In principle, everything is simple. Now let's go in order. Service monitoring is configured, so an event will be created when the service is stopped. Before we go further, create a command for the event handler. Go to
Configure =>
Core Config Manager =>
Commands . Create a new command using
Add New and drive in the necessary parameters.
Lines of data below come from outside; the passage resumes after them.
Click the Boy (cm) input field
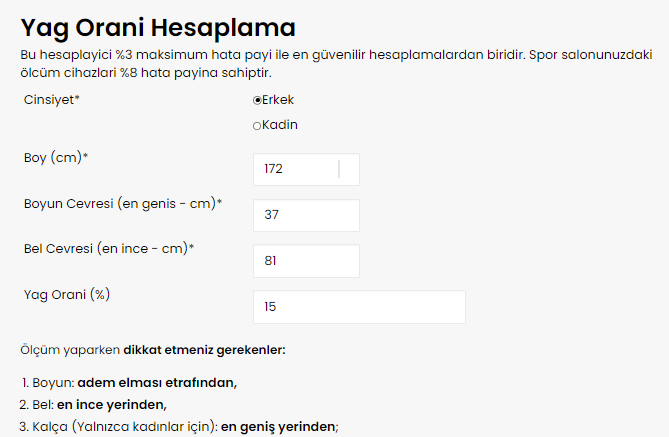669x437 pixels. click(306, 169)
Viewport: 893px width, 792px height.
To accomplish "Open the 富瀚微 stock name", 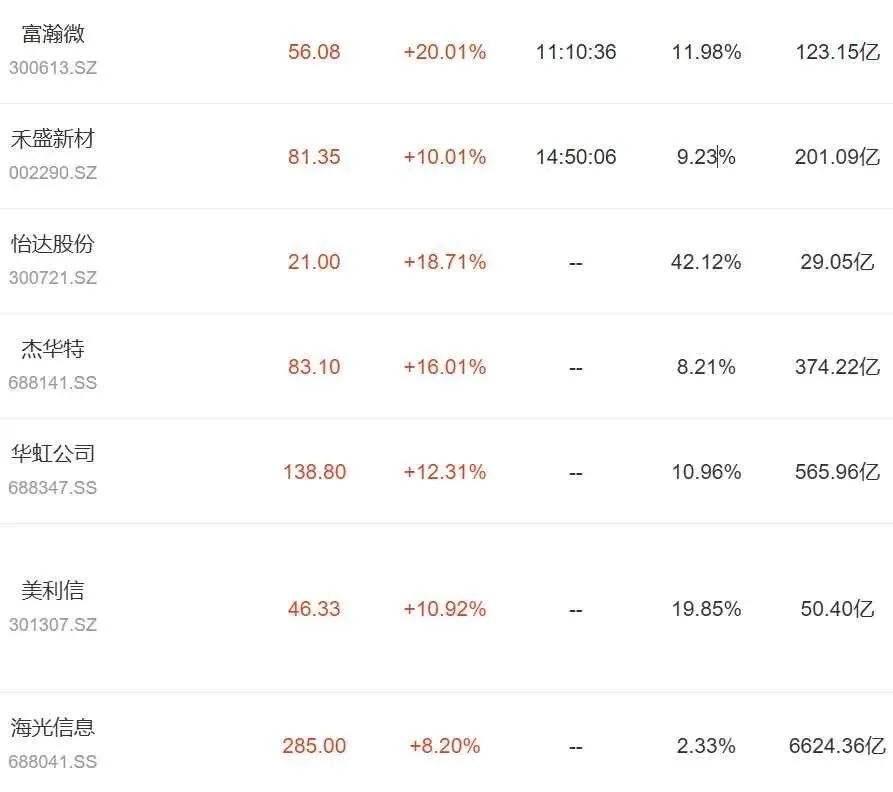I will coord(53,34).
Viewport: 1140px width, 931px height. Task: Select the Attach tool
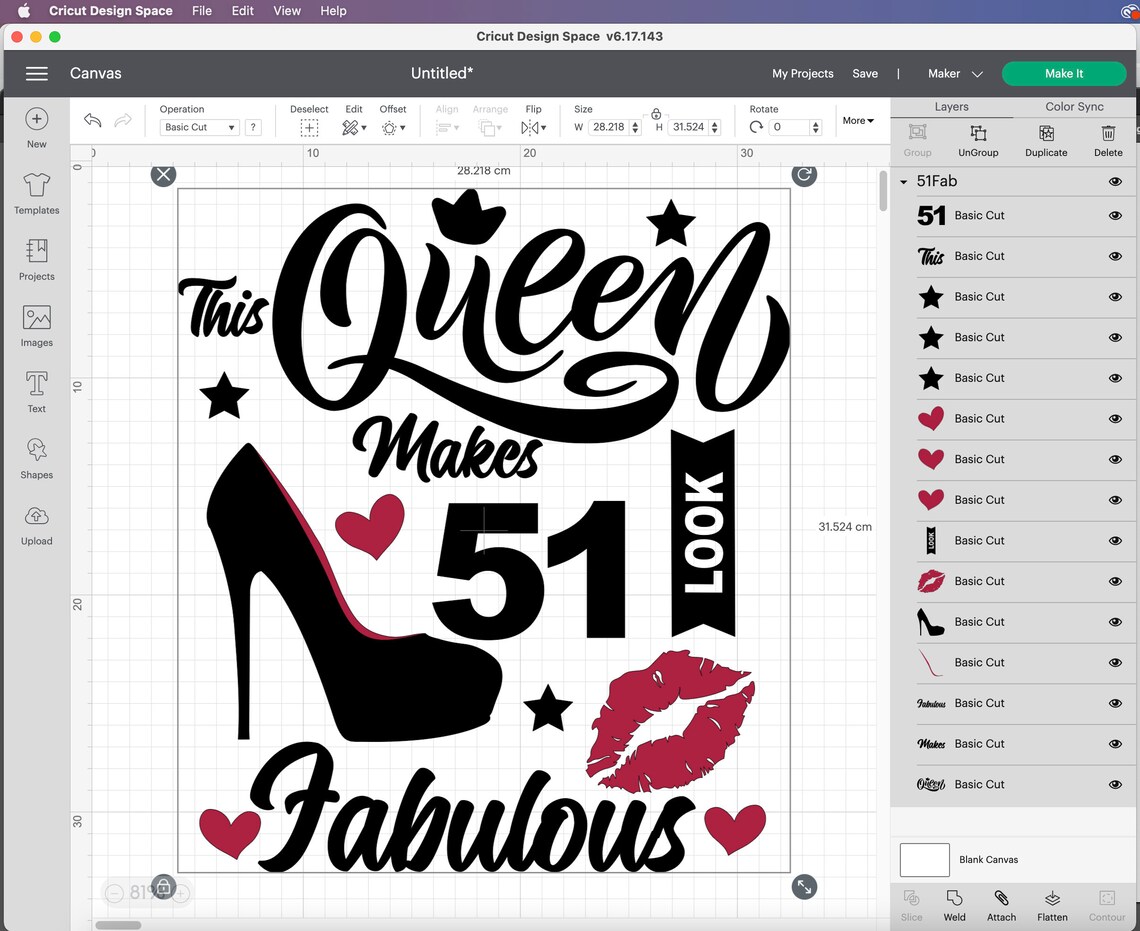[x=1000, y=905]
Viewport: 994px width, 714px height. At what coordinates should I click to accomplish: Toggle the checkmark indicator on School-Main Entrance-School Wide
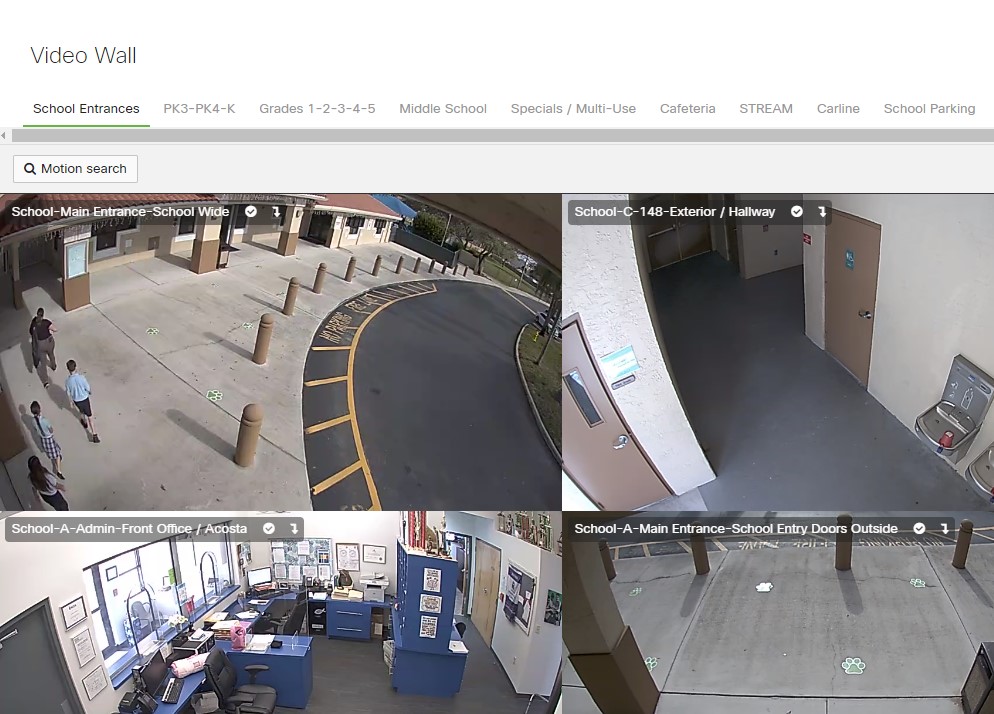click(250, 212)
Command Name = svc_restart
Command Line = $ USER1 $ / svc_restart.sh $ SERVICESTATE $ $ HOSTADDRESS $ $ _SERVICESERVICE $
Command Type = misc command
And put the daw ACTIVE.

Team created, click
Apply Configuration . Next, go to the
Services section and open the created
Print Spooler service. Here, in the
Check Settings tab in the event handler (Event Handler), select the command (svc_restart), which starts when the event occurs and enable the handler itself.

Next, go to the tab
Misc Settings and then
Manage Variable Definitions . Here we fill:
Variable name = _SERVICE
Variable value = spooler
And click
Insert and
Close .
This completes the service setting, you can save and apply changes (Save & Apply Configuration). Now Nagios when stopping the service will run the
svc_restart command, which in turn will launch
svc_restart.sh with the required parameters. The problem is that there is no such script, and it needs to be created. The command will look for the script in a local folder with scripts and binaries on the server, so the next step is to log into the server on the console and go to the
/ usr / local / Nagios / libexec folder and use any convenient text editor (I used nano) to create a file
svc_restart.sh with the following content:
1. #! / Bin / sh
2. # Event Handler for Restarting Windows Services
3. case "$ 1" in
4. OK)
five. ;;
6. WARNING)
7. ;;
8. UNKNOWN)
9. ;;
10. CRITICAL)
eleven.
12. / usr / local / nagios / libexec / check_nrpe -H "$ 2" -p 5666 –c svc_restart -a "$ 3"
13. ;;
14. esac
15.
16. exit 0
Now you need to change the permissions on this file with the following console commands:
chown nagios: nagios /usr/local/nagios/libexec/servicerestart.sh
chmod 775 /usr/local/nagios/libexec/servicerestart.sh
This completes the setup. If you do everything according to the instructions, there should be no problems. Finally, I will once again describe the mechanism of work and a bit of troubleshooting:
1. The service stops, the client sends to the server that it has the status of the Critical service;
2. The server creates an event with arguments hostname, servicename, servicestate;
3. The event handler executes the svc_restart command with the specified parameters;
4. The command starts svc_restart.sh with the necessary parameters;
5. Svc_restart.sh runs check_nrpe with the necessary parameters;
6. Check_nrpe sends to the client that it is necessary to execute svc_restart with the specified parameters;
7. The client in the ini file finds that the svc_restart is a bat file lying in the scripts;
8. Run the bat file with the specified parameters;
9. Bat file restarts the service.
If something does not work:
1. Try the bat file itself, if it works, then;
2. On the server, go to the console and try the following:
cd / usr / local / nagios / libexec
./check_nrpe -H -p 5666 -c svc_restart -a spooler
This command will check if the client command works on the client, if it works, then;
3. In the console, try
cd / usr / local / nagios / libexec
./svc_restart.sh CRITICAL spooler
This command will check the spelling of the svc_restart.sh script.
When writing was used manual Nagios from the official site. Unfortunately there are no links left, but I think they are easy to google on your own.